La porzione di territorio che verrà
presa in esame è quella del Comune della Foce (1808 - 1873): i confini quindi
sono a settentrione l’attuale via Barabino, a levante parte dell’attuale via
Nizza e via Trento e una parte di via Piave, a mezzogiorno la spiaggia e a
ponente l’attuale muraglione di corso Aurelio Saffi.
Rispetto ad altri “lavori
già eseguiti” cercheremo di fornire nuove notizie, ritrovate nel lavoro di
ricerca, per ampliare le conoscenze e proseguire nell’intento divulgativo che
ci siamo preposti. Buona lettura!
Parte Prima
Etimologia
Per quanto il toponimo venga spesso fatto derivare,
banalmente, da “foce” intesa come sbocco del torrente (Bisagno) alcuni
studiosi, nell’arco del tempo, hanno individuato due teorie di pensiero.
L’ipotesi greca
Un
ipotesi poco credibile e forse con pochi fondamenti storici.
La
notizia che il nome Foce deriverebbe dall’antico popolo dei Focesi (coloro che
“fondarono” Marsiglia intorno al 600 a.C.) è tratta da Giulio Miscosi: nella
sua trattazione (1) ci racconta che tale la notizia è presente anche in altri
“storici” tra cui Girolamo Serra (2). Ma leggiamo quanto riferisce:
«...il suo nome proviene, non già dal trascurabile sbocco a mare del
torrente, ma dall’antichissima residenza dei Focesi. Questa tesi sarebbe
avvalorata dalla collina di Fogliensi (Phocensis) dove ora sorge la chiesa di San Pietro e la regione di Foce Alta.

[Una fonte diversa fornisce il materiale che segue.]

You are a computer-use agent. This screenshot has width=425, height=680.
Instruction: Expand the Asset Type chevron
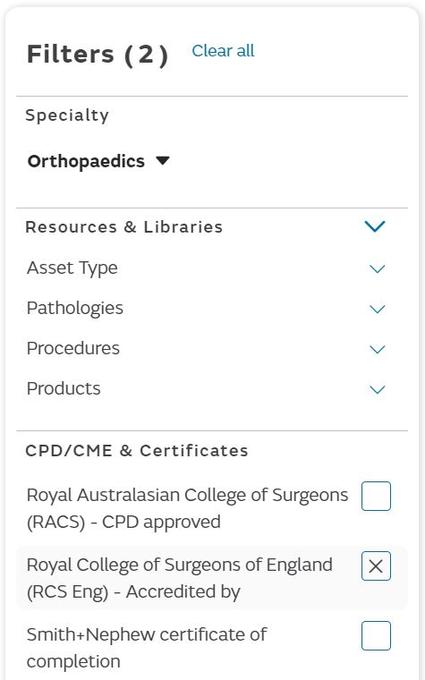click(x=377, y=269)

Infatti più tardi, verso il Mille, si creò in questo ameno colle, l’ordine dei
Fogliensi, che presero il nome dal luogo dove fu eretto il monastero».
Analizziamo
in sequenza quanto affermato:
1)
Che l’antico Borgo della Foce possa essere stato, in epoca preromana, la
“residenza” (probabilmente occasionale, visto i presunti traffici commerciali -
3 - con la popolazione autoctona), non ci sentiamo di escluderlo a priori, ma nello
stesso tempo possiamo escludere che siano stati i “fondatori” di un antico
nucleo abitativo.
2) Il toponimo usato per
indicare la prima parte della collina di Albaro (la zona di Foce Alta),
considerando anche la sua traduzione latina (Phocensis), sembrerebbe poco attendibile in quanto il nome
Fogliensi deriverebbe dal dialetto genovese Fuxensi:
quindi “abitanti della Foce”.
3) L’ultima citazione
fornita dal Miscosi è indiscutibilmente inesatta: l’ordine dei Fogliensi (o per
meglio dire Foglianti) erano monaci appartenenti all’ordine sorto dalla riforma
introdotta da Jean Baptiste de la Barrière
nell’abbazia cistercense di Notre-Dame de
Feuillant, presso Tolosa: resisi indipendenti dal capitolo di Cîteaux nel 1592, si diffusero
rapidamente in Francia
e in Italia,
dove erano noti come bernardoni.
Esisteva pure il ramo femminile delle fogliantine.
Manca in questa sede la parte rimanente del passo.